Entre as estratégias examinadas, a oferta de um preço mais baixo para pagamentos com o cartão da própria rede aparece associada aos maiores indicadores de recorrência e gasto. Nas operações supermercadistas que adotam o chamado “Preço 2”, a frequência média chegou a 29,08 visitas por ano em 2025, com gasto anual médio de R$6.859. No padrão do varejo alimentar analisado, foram 15,66 visitas e R$ 3.696. O estudo ressalta que a relação não deve ser interpretada como causalidade isolada.
CRÉDITO SELETIVO
A concessão de crédito também ficou mais seletiva.

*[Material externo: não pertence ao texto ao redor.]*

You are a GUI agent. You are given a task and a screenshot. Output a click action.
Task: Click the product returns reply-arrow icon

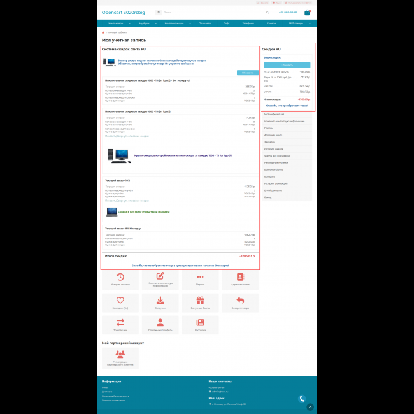[x=240, y=301]
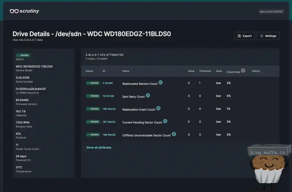The height and width of the screenshot is (192, 292).
Task: Open the drive Settings button
Action: point(268,36)
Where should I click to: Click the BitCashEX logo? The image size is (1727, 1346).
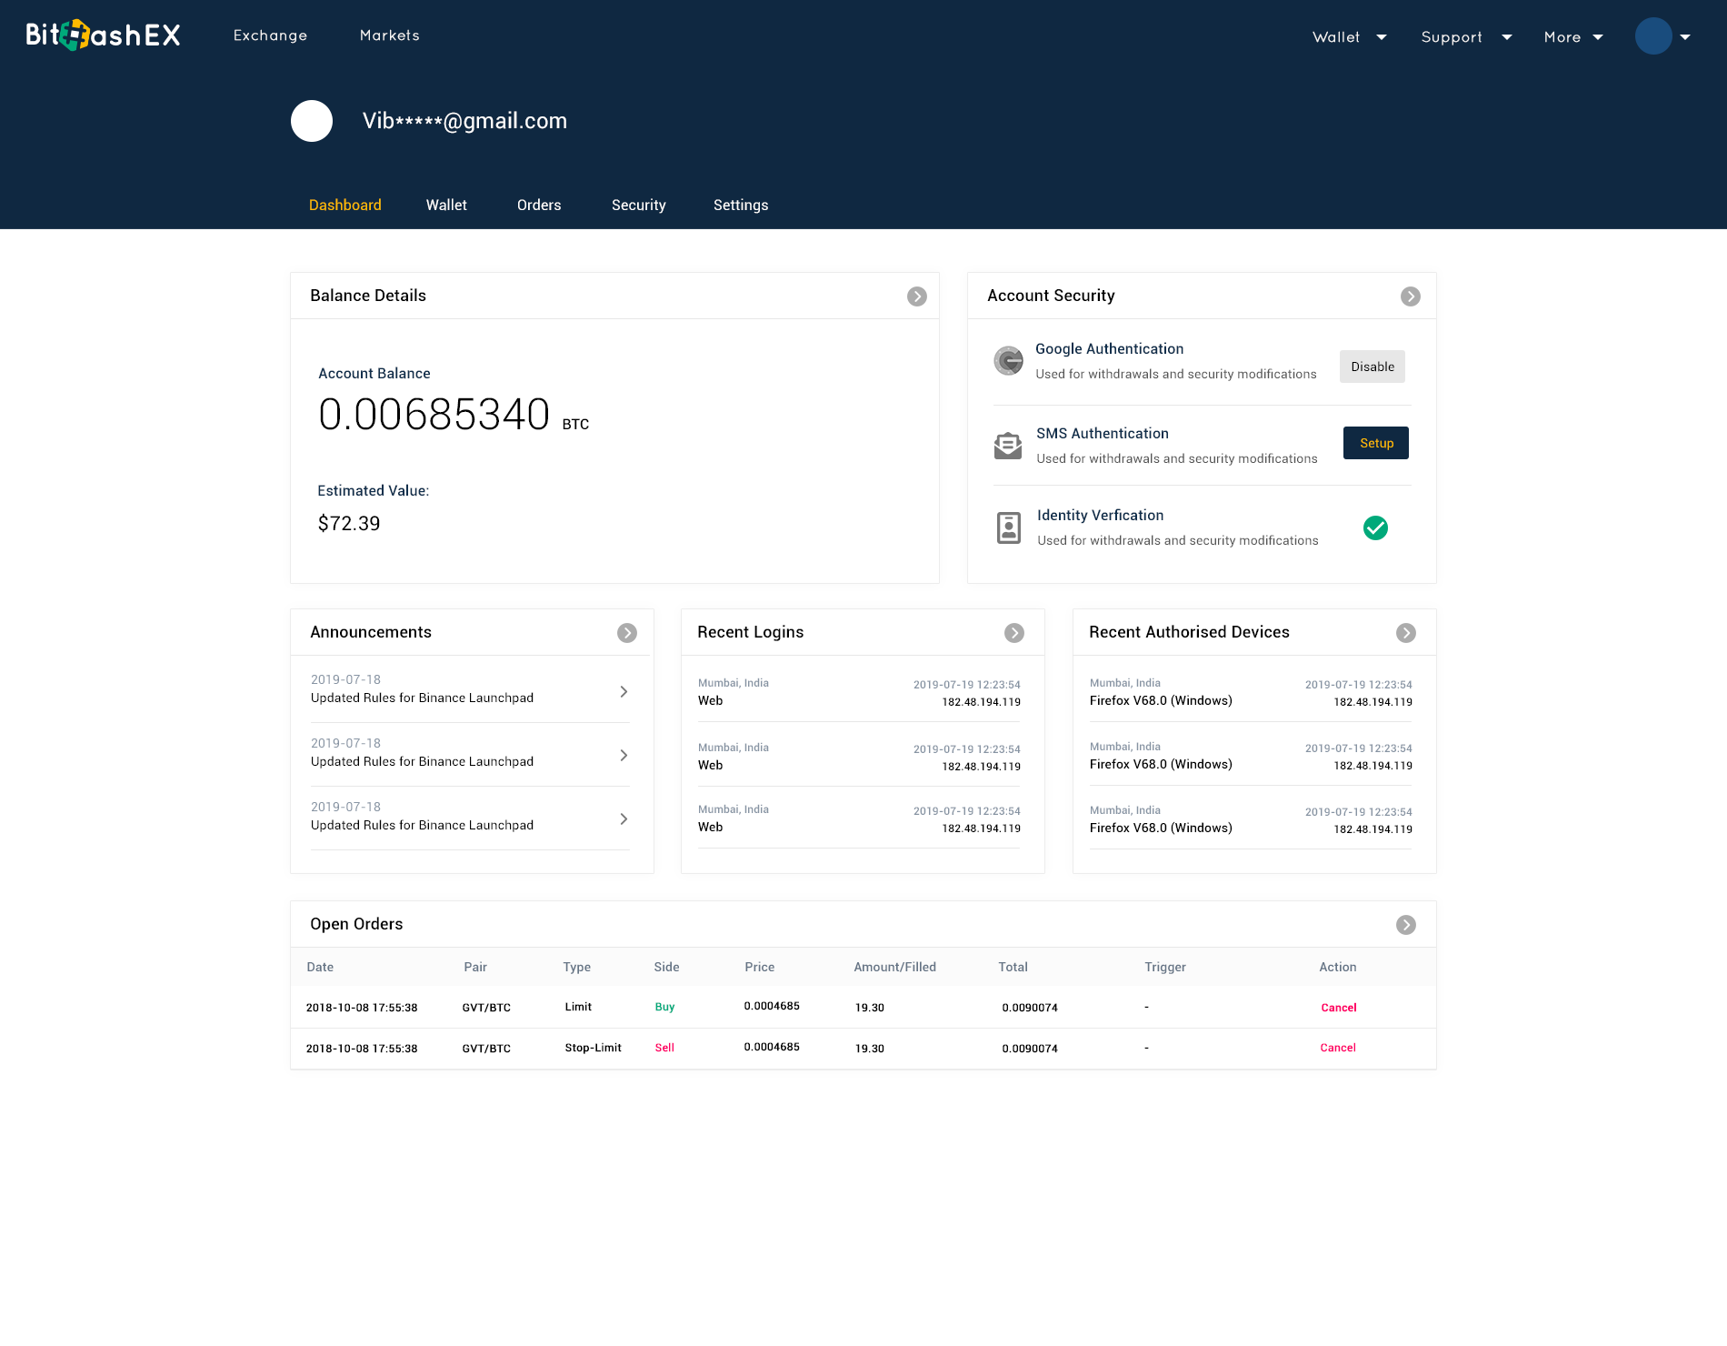(x=103, y=35)
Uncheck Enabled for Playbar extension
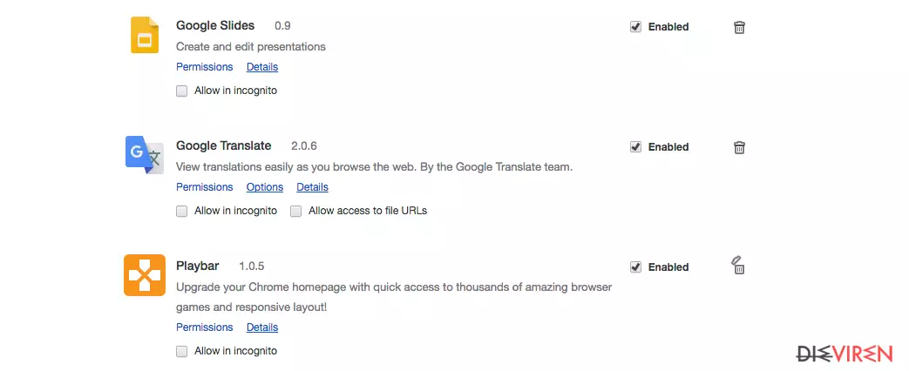909x371 pixels. tap(636, 266)
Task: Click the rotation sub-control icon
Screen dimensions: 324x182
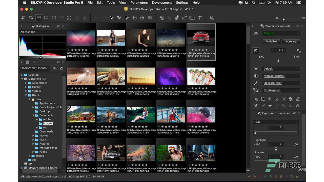Action: [x=291, y=99]
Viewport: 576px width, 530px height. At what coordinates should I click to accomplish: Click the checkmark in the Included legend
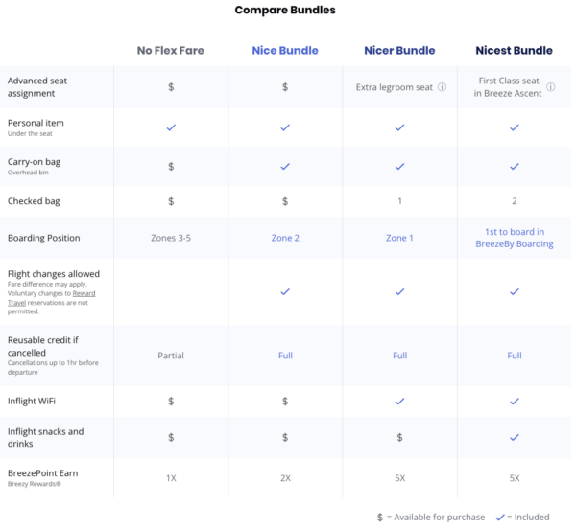(x=500, y=518)
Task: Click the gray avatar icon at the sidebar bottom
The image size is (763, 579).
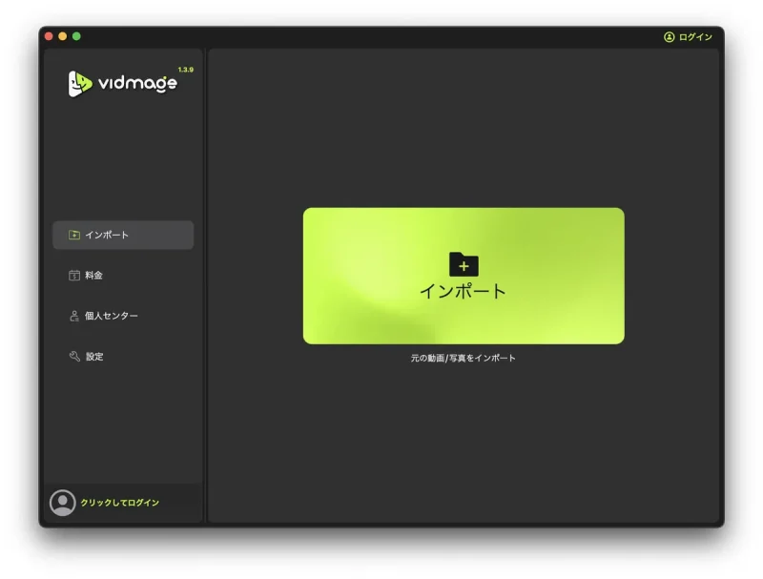Action: 63,503
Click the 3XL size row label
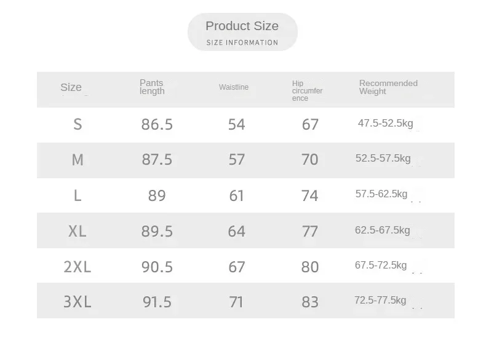This screenshot has height=346, width=486. coord(78,302)
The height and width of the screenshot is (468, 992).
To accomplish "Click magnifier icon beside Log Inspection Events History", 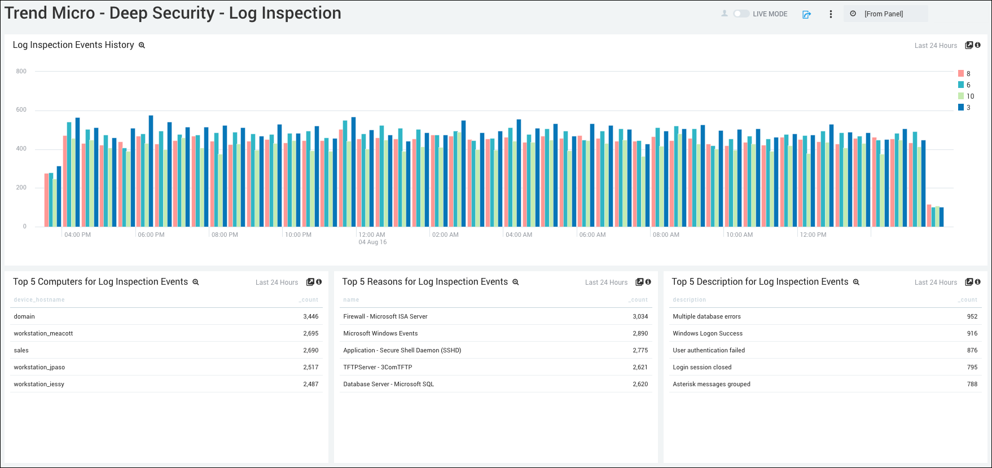I will (x=142, y=46).
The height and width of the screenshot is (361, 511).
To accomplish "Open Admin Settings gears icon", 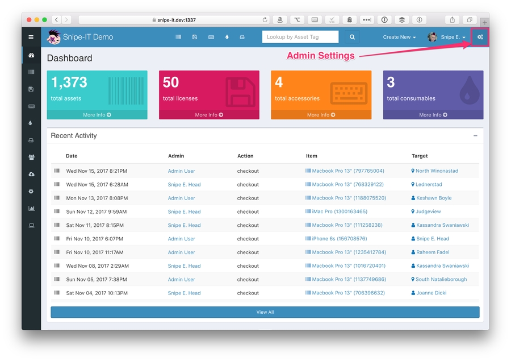I will click(480, 38).
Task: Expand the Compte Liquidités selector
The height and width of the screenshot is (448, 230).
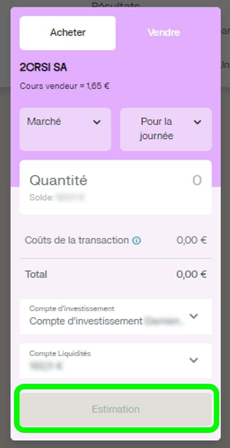Action: coord(116,361)
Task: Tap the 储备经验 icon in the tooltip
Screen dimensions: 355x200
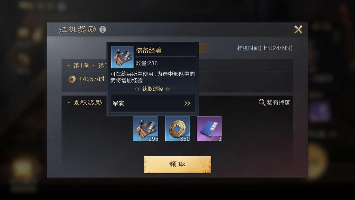Action: point(122,57)
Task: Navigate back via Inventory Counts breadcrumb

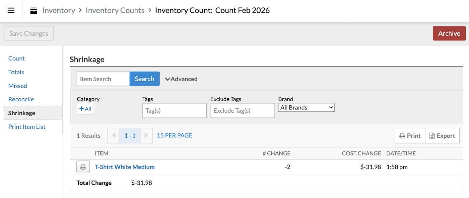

A taxa de aprovação caiu 19,82% entre clientes de 31 a 40 anos e 13,22% na faixa de 18 a 30 anos. Ao mesmo tempo, o limite médio dos clientes mais jovens subiu 11,86%, para R$ 449,93. Entre os aprovados de 18 a 30 anos, 77,62% usaram o cartão no mesmo dia da emissão.
Na outra ponta, os consumidores com 60 anos ou mais receberam o maior limite médio da base, de R$ 782,06, mas deixaram 75,10% do valor disponível sem uso. O tempo de relacionamento também aparece ligado ao pagamento: 83,06% dos clientes com mais de dez anos de vínculo estavam em dia, o maior percentual observado pelo levantamento.
A versão completa do Relatório de Crédito do Varejo será disponibilizada no RPE Summit 2026, marcado para 13 de agosto de 2026. Com o tema “Forward: O Varejo Além da Venda”, o encontro será exclusivo para convidados e voltado a tomadores de decisão, especialistas e executivos dos setores de varejo, serviços financeiros, fintechs e tecnologia, com debates sobre pagamentos, crédito, inovação financeira e estratégias para o setor.
Os resultados refletem as operações processadas pela RPE e indicadores públicos usados para contextualização. Como a base não constitui uma amostra probabilística do varejo brasileiro, os números não devem ser interpretados como estimativas para a totalidade do mercado nacional.